Kontroversi Kartu Merah Kalulu di Derby d’Italia
Insiden ini terjadi dalam laga Derby d’Italia antara Inter Milan dan Juventus di Stadion Giuseppe Meazza pada akhir pekan lalu. Pierre Kalulu, bek Juventus, diusir dari lapangan setelah menerima kartu kuning kedua yang dinilai wasit akibat pelanggaran terhadap Bastoni.
Keputusan wasit tersebut memicu kontroversi. Sejumlah pakar perwasitan di Italia melontarkan kritik tajam terhadap pengadil lapangan yang mengesahkan pengusiran Kalulu. Bastoni pun turut menjadi sorotan karena dianggap bereaksi berlebihan demi memicu kartu merah bagi Kalulu.
Respons Kalulu dan Permintaan Maaf Bastoni
Menanggapi situasi tersebut, Kalulu menyatakan kekecewaannya namun memilih untuk bersikap bijak. “Jelas saya sangat kesal setelah insiden itu, tapi lebih baik tidak bicara terlalu banyak, karena kadang itu tidak membantu. Saya hanya harus fokus ke lapangan, ada yang lain yang bisa bicara soal hal ini,” ujar Kalulu seperti dilansir Football Italia.
Alessandro Bastoni kemudian secara terbuka menyampaikan permintaan maafnya kepada publik. Permintaan maaf ini secara khusus ditujukan atas selebrasinya yang dianggap merayakan kartu merah yang diterima Kalulu.

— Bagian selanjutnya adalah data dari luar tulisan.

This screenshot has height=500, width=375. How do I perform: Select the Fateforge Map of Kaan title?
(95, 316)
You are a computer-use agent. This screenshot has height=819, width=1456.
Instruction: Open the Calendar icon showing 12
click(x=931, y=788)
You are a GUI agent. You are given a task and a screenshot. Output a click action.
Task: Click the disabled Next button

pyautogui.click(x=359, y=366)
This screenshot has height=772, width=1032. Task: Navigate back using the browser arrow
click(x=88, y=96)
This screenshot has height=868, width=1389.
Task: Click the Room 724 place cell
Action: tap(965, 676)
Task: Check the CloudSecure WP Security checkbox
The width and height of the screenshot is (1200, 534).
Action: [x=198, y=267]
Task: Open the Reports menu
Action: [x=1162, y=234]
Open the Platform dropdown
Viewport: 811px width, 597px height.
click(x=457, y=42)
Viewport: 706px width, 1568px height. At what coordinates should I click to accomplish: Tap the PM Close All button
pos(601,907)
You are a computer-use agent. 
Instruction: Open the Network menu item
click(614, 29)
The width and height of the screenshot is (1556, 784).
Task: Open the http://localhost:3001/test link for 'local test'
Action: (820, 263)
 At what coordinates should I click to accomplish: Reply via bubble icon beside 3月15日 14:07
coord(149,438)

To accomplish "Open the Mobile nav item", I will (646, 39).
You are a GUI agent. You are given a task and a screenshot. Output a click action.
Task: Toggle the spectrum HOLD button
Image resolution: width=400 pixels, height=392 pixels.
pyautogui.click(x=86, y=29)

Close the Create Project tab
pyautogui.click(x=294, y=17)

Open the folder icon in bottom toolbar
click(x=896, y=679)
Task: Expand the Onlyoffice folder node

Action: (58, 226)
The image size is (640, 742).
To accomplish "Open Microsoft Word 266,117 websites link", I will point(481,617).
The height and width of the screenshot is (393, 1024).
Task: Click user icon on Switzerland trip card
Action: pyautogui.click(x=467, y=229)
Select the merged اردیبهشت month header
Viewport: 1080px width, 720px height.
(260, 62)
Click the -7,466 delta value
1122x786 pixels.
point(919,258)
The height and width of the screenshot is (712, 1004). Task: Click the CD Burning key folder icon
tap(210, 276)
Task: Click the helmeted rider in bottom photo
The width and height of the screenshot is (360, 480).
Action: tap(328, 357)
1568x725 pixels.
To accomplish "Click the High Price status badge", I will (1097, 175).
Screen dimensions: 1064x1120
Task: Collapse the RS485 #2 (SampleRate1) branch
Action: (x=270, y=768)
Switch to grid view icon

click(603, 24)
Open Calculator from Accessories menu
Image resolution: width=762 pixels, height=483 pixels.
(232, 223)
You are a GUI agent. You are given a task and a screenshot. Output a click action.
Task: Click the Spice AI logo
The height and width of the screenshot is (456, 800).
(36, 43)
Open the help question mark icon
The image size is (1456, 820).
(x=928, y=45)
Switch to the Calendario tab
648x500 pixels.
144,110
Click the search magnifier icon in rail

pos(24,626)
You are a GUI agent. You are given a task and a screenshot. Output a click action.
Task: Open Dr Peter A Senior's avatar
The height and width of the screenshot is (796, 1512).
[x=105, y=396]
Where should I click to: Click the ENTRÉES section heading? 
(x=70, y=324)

Meskipun Bastoni telah meminta maaf, Kalulu mengaku tidak melihat atau mengetahui secara detail apa yang dikatakan atau dilakukan Bastoni. Ia kembali menegaskan fokusnya pada masa depan. “Saya tidak lihat apa yang dia katakan. Pertandingannya sekarang sudah lewat, kami harus melihat ke depan dan tidak memikirkannya lagi. Yang akan saya katakan adalah itu sangat disayangkan,” tutur Kalulu.